DATA SECTION ▸
# # # # # # #

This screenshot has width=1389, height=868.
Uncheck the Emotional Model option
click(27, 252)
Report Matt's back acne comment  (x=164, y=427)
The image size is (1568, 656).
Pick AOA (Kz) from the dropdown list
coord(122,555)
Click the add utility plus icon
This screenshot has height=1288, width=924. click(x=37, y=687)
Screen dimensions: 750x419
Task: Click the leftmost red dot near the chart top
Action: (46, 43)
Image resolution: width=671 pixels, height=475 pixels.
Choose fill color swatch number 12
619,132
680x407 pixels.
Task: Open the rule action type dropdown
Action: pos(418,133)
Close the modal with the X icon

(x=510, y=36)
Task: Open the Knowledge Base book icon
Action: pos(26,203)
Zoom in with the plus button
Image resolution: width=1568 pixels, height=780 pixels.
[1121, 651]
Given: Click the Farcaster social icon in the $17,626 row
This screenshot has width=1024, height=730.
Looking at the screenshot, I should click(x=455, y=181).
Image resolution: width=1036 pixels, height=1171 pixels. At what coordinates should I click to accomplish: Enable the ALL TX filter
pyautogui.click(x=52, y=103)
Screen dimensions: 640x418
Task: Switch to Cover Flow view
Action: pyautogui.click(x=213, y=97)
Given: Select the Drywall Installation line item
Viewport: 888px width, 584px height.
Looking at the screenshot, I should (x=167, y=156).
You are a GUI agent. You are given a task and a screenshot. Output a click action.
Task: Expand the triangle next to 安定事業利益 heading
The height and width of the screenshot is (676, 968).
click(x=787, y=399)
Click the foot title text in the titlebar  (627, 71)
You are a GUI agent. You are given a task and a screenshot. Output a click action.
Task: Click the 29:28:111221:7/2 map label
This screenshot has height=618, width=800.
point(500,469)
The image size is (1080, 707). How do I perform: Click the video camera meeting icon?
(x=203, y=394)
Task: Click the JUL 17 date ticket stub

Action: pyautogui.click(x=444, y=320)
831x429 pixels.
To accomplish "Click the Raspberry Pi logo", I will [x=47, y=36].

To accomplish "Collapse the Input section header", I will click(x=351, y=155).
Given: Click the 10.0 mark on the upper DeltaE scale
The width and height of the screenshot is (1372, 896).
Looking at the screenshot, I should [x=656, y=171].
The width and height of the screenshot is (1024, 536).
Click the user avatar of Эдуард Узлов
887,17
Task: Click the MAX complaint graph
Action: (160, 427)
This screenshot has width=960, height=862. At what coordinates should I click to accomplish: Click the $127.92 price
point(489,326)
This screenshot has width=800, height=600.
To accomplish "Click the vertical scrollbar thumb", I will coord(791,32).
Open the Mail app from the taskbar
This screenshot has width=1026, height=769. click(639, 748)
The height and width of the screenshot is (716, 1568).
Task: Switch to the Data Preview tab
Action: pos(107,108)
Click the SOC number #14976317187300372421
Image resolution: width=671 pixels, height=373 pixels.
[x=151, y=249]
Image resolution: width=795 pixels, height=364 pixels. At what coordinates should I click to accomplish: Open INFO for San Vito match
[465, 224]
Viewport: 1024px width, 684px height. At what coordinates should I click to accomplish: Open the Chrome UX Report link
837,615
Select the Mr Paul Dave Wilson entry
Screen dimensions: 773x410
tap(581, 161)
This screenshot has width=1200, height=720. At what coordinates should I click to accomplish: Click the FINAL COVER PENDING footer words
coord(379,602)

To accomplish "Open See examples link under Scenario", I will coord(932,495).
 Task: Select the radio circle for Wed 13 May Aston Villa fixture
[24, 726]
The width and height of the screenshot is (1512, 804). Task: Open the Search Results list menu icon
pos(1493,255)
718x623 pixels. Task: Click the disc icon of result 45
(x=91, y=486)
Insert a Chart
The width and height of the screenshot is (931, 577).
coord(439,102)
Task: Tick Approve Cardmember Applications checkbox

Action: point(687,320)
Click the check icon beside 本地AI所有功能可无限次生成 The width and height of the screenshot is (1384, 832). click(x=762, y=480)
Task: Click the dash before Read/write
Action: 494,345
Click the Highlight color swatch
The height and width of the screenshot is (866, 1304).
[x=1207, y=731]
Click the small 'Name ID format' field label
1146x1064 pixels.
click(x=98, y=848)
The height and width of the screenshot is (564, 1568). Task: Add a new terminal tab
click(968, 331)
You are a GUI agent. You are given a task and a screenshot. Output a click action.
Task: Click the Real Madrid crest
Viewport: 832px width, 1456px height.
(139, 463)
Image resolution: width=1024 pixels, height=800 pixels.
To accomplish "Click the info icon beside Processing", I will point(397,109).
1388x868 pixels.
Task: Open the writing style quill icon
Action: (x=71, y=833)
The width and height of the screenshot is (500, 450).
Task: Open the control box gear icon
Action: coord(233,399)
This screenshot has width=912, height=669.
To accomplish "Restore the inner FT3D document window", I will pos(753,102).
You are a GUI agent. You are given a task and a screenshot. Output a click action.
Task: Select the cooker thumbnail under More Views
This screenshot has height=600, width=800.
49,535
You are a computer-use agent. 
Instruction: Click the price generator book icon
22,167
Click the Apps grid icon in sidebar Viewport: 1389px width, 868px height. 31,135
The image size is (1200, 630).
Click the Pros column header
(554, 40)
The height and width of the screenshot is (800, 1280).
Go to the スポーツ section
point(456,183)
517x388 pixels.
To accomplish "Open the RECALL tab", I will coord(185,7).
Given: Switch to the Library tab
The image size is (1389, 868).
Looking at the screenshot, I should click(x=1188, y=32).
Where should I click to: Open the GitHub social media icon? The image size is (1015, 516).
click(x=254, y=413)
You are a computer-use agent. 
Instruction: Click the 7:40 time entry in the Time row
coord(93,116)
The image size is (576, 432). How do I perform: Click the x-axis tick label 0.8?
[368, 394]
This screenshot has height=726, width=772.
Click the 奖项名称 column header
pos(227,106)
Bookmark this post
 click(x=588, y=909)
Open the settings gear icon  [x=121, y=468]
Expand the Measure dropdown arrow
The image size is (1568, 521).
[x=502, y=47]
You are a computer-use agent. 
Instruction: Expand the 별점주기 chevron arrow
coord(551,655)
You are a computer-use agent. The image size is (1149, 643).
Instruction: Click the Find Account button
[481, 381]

# # # # # # #

PROBLEM DESCRIPTION ▸ So that nothing is lost, retype every entry in the listing above exactly.

EXPECTED ANSWER ▸
This screenshot has width=1389, height=868.
Uncheck the Emotional Model option
click(27, 252)
Report Matt's back acne comment  (x=164, y=427)
The image size is (1568, 656).
Pick AOA (Kz) from the dropdown list
coord(122,555)
Click the add utility plus icon
This screenshot has height=1288, width=924. click(x=37, y=687)
Screen dimensions: 750x419
Task: Click the leftmost red dot near the chart top
Action: (46, 43)
Image resolution: width=671 pixels, height=475 pixels.
Choose fill color swatch number 12
619,132
680x407 pixels.
Task: Open the rule action type dropdown
Action: pos(418,133)
Close the modal with the X icon

(x=510, y=36)
Task: Open the Knowledge Base book icon
Action: pos(26,203)
Zoom in with the plus button
Image resolution: width=1568 pixels, height=780 pixels.
[1121, 651]
Given: Click the Farcaster social icon in the $17,626 row
This screenshot has width=1024, height=730.
Looking at the screenshot, I should click(x=455, y=181).
Image resolution: width=1036 pixels, height=1171 pixels. At what coordinates should I click to accomplish: Enable the ALL TX filter
pyautogui.click(x=52, y=103)
Screen dimensions: 640x418
Task: Switch to Cover Flow view
Action: pyautogui.click(x=213, y=97)
Given: Select the Drywall Installation line item
Viewport: 888px width, 584px height.
Looking at the screenshot, I should (x=167, y=156).
You are a GUI agent. You are given a task and a screenshot. Output a click action.
Task: Expand the triangle next to 安定事業利益 heading
The height and width of the screenshot is (676, 968).
click(x=787, y=399)
Click the foot title text in the titlebar  (627, 71)
You are a GUI agent. You are given a task and a screenshot. Output a click action.
Task: Click the 29:28:111221:7/2 map label
This screenshot has height=618, width=800.
point(500,469)
The image size is (1080, 707). How do I perform: Click the video camera meeting icon?
(x=203, y=394)
Task: Click the JUL 17 date ticket stub

Action: pyautogui.click(x=444, y=320)
831x429 pixels.
To accomplish "Click the Raspberry Pi logo", I will [x=47, y=36].

To accomplish "Collapse the Input section header", I will click(x=351, y=155).
Given: Click the 10.0 mark on the upper DeltaE scale
The width and height of the screenshot is (1372, 896).
Looking at the screenshot, I should [x=656, y=171].
The width and height of the screenshot is (1024, 536).
Click the user avatar of Эдуард Узлов
887,17
Task: Click the MAX complaint graph
Action: (160, 427)
This screenshot has width=960, height=862. At what coordinates should I click to accomplish: Click the $127.92 price
point(489,326)
This screenshot has width=800, height=600.
To accomplish "Click the vertical scrollbar thumb", I will coord(791,32).
Open the Mail app from the taskbar
This screenshot has width=1026, height=769. click(639, 748)
The height and width of the screenshot is (716, 1568).
Task: Switch to the Data Preview tab
Action: pos(107,108)
Click the SOC number #14976317187300372421
Image resolution: width=671 pixels, height=373 pixels.
[x=151, y=249]
Image resolution: width=795 pixels, height=364 pixels. At what coordinates should I click to accomplish: Open INFO for San Vito match
[465, 224]
Viewport: 1024px width, 684px height. At what coordinates should I click to accomplish: Open the Chrome UX Report link
837,615
Select the Mr Paul Dave Wilson entry
Screen dimensions: 773x410
tap(581, 161)
This screenshot has width=1200, height=720. At what coordinates should I click to accomplish: Click the FINAL COVER PENDING footer words
coord(379,602)

To accomplish "Open See examples link under Scenario", I will coord(932,495).
 Task: Select the radio circle for Wed 13 May Aston Villa fixture
[24, 726]
The width and height of the screenshot is (1512, 804). Task: Open the Search Results list menu icon
pos(1493,255)
718x623 pixels. Task: Click the disc icon of result 45
(x=91, y=486)
Insert a Chart
The width and height of the screenshot is (931, 577).
coord(439,102)
Task: Tick Approve Cardmember Applications checkbox

Action: point(687,320)
Click the check icon beside 本地AI所有功能可无限次生成 The width and height of the screenshot is (1384, 832). click(x=762, y=480)
Task: Click the dash before Read/write
Action: 494,345
Click the Highlight color swatch
The height and width of the screenshot is (866, 1304).
[x=1207, y=731]
Click the small 'Name ID format' field label
1146x1064 pixels.
click(x=98, y=848)
The height and width of the screenshot is (564, 1568). Task: Add a new terminal tab
click(968, 331)
You are a GUI agent. You are given a task and a screenshot. Output a click action.
Task: Click the Real Madrid crest
Viewport: 832px width, 1456px height.
(139, 463)
Image resolution: width=1024 pixels, height=800 pixels.
To accomplish "Click the info icon beside Processing", I will point(397,109).
1388x868 pixels.
Task: Open the writing style quill icon
Action: (x=71, y=833)
The width and height of the screenshot is (500, 450).
Task: Open the control box gear icon
Action: coord(233,399)
This screenshot has width=912, height=669.
To accomplish "Restore the inner FT3D document window", I will pos(753,102).
You are a GUI agent. You are given a task and a screenshot. Output a click action.
Task: Select the cooker thumbnail under More Views
This screenshot has height=600, width=800.
49,535
You are a computer-use agent. 
Instruction: Click the price generator book icon
22,167
Click the Apps grid icon in sidebar Viewport: 1389px width, 868px height. 31,135
The image size is (1200, 630).
Click the Pros column header
(554, 40)
The height and width of the screenshot is (800, 1280).
Go to the スポーツ section
point(456,183)
517x388 pixels.
To accomplish "Open the RECALL tab", I will coord(185,7).
Given: Switch to the Library tab
The image size is (1389, 868).
Looking at the screenshot, I should click(x=1188, y=32).
Where should I click to: Open the GitHub social media icon? The image size is (1015, 516).
click(x=254, y=413)
You are a computer-use agent. 
Instruction: Click the 7:40 time entry in the Time row
coord(93,116)
The image size is (576, 432). How do I perform: Click the x-axis tick label 0.8?
[368, 394]
This screenshot has height=726, width=772.
Click the 奖项名称 column header
pos(227,106)
Bookmark this post
 click(x=588, y=909)
Open the settings gear icon  [x=121, y=468]
Expand the Measure dropdown arrow
The image size is (1568, 521).
[x=502, y=47]
You are a computer-use agent. 
Instruction: Expand the 별점주기 chevron arrow
coord(551,655)
You are a computer-use agent. The image size is (1149, 643).
Instruction: Click the Find Account button
[481, 381]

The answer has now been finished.